ORGANIZATION AND BUSINESS OPERATIONS



Punchline Entertainment, Inc. (the “Company”) is a Nevada corporation incorporated on December 11, 2006. The Company is a development stage company that intends to place vending machines in venues such as bars, pubs and nightclubs in the Seattle, Washington area.



On November 27, 2009, the Company filed a Form POS AM Post-Effective Amendment under the United States Securities Act of 1933, for which the Notice of Effectiveness was received on February 19, 2010 from the United States Securities and Exchange Commission (the “SEC”).

On November 4, 2009, Nikolai Malitski transferred all of his 30,000,000 of outstanding common shares to Michael Thiessen in a stock purchase agreement for $30,000. As a result of the Agreement, there was a change in control of the Company. Michael Thiessen obtained 60% beneficial ownership interest in the Company, acquiring controlling interest of the Company.

The accompanying financial statements have been prepared in accordance with U.S. generally accepted accounting principles for financial information and the instructions for Form 10-K. In the opinion of management, all adjustments (consisting of normal recurring adjustments) considered necessary for a fair presentation have been included.



Going Concern and Liquidity Considerations



The accompanying financial statements are prepared and presented on a going concern basis, which contemplates the realization of assets and the satisfaction of liabilities in the normal course of business.
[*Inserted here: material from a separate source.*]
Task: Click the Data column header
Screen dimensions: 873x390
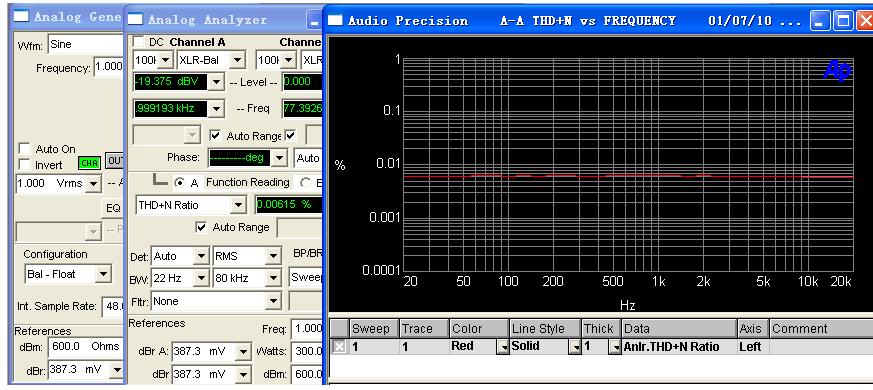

Accordingly, they do not include any adjustments relating to the realization of the carrying value of assets or the amounts and classification of liabilities that might be necessary should the Company be unable to continue as a going concern. Since inception to date, the Company has an accumulated deficit of $232,662, and has earned only $915 in revenues. The Company intends to fund operations through equity financing arrangements, which may be insufficient to fund its capital expenditures, working capital and other cash requirements for the next twelve months ending July 31, 2011.



The ability of the Company to emerge from the development stage is dependent upon, among other things, revenues and obtaining additional financing to continue operations.



These factors, among others, raise substantial doubt about the Company’s ability to continue as a going concern. The accompanying financial statements do not include any adjustments that might result from the outcome of this uncertainty.



These factors, among others, raise substantial doubt about the Company’s ability to continue as a going concern. The accompanying financial statements do not include any adjustments that might result from the outcome of this uncertainty.